Można jej używać na mokre jak i suche włosy bez spłukiwania i dlatego już mi się kończy. Będę musiała lecieć po kolejną butelkę ;D
Jeśli mowa o włosach to mam też szampon z Syoss.
Wiele dziewczyn ma problemy z włosami, łamią się, rozdwojone końcówki itd. Ten szampon pozwala mi przynajmniej w jakimś stopniu odbudować ich strukturę. Uważam też, że nie można cały czas stosować tego samego szamponu, ponieważ włosy się potem zbyt przyzwyczajają. Lecz na ta chwilę myślę, że to rozwiązanie jest najlepsze, ale oczywiście później je zmienię. Polecam wypróbować ten produkt ;)
Kolejną rzeczą jest perfum z Avon'u.
Powiem Wam, że świetnie się sprawdza jako zastępnik dezodorantu, np. w szkole na wf, ponieważ posiada niezbyt dużą butelkę, w sam raz do plecaka czy torebki. Ma bardzo mocny zapach, więc nie polecam za bardzo go rozpylać, bo się można jeszcze udusić :D
Teraz przejdziemy do kilku produktów do ust.
Pierwszym jest matowa pomadka z Rimmel. Szukałam coś ładnego na usta, ale żeby też nie miało zbyt mocnego koloru. Ten produkt okazał się strzałem w dziesiątkę.

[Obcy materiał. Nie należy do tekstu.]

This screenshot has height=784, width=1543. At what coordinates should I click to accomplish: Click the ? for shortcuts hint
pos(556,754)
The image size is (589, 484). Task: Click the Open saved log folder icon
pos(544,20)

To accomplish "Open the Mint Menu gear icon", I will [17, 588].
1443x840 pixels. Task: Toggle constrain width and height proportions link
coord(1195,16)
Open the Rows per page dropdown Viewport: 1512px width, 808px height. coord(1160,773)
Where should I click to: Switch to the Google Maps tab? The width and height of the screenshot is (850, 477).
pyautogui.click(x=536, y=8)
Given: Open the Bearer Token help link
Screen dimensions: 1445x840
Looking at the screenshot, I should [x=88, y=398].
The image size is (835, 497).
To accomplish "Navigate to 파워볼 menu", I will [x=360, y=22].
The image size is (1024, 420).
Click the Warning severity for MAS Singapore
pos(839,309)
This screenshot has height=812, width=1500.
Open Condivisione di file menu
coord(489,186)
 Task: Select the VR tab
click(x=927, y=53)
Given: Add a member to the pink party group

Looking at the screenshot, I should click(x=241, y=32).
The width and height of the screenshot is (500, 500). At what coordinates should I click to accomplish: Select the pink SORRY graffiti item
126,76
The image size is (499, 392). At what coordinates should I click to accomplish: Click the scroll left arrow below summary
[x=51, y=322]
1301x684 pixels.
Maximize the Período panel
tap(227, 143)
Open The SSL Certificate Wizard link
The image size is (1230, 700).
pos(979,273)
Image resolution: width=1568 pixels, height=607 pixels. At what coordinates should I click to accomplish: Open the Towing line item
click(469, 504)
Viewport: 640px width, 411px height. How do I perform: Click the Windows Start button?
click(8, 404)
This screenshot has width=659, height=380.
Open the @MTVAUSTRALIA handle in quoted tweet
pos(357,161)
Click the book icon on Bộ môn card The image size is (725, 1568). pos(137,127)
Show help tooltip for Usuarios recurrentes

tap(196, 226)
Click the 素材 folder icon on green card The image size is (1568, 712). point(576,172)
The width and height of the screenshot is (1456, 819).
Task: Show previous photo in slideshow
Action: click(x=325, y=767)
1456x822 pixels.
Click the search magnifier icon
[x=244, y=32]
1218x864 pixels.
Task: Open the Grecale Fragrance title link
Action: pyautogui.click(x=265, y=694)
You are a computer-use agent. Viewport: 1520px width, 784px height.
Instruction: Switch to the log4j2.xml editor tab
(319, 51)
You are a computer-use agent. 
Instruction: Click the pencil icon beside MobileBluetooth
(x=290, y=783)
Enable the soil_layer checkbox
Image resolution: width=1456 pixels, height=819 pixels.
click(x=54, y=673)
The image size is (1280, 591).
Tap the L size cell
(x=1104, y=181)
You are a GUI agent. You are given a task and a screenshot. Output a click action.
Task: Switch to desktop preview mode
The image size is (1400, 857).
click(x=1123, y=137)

Mój naturalny kolor ust jest dość podobny do tego. Nie lubię tych wszystkich ćwiekatych szminek, które zmywają się po godzinie i brzydko pachną. Ta natomiast jest matowa, super trzyma się na ustach i nie schodzi tak szybko, a dodatkowo ma nawet przyjemny zapach. Jeśli szukacie czegoś takiego to tą pomadkę serdecznie polecam.
Teraz mam do pokazania dwie ochronne pomadki, które świetnie nawilżają usta.
Pierwsza to z Maybelline - Baby Lips.
Jakoś nigdy nie byłam do nich przekonana, ale spróbowałam i muszę przyznać, ze bardzo fajnie nawilżają usta i mają śliczny, słodki zapach. Moja jest bezbarwna. Dużym plusem jest też to, że się tak szybko nie kończy, co inne pomadki, których opakowania muszę wyrzucić już po miesiącu.
Druga to z Nivei o zapachu i smaku jeżyny.
Ma śliczny kolor, ale nie barwi aż tak mocno.
No i ostatnimi dwoma produktami są tusze do rzęs również z Avonu.
Pierwszy - w turkusowej tubce - to można powiedzieć najzwyklejszy tusz, który pozwala delikatnie wydłużyć i pokreślić rzęsy i ich dodatkowo nie skleja, co mi bardzo odpowiada.
Drugi jest dość nietypowy. Jest to raczej brokatowy pigment do nałożenia na nasze rzęsy, który daje bardzo śliczny efekt, ale nie nadmierny.
I to wszystkie kosmetyki :)
Może coś Wam przemówiło, albo też już testowaliście?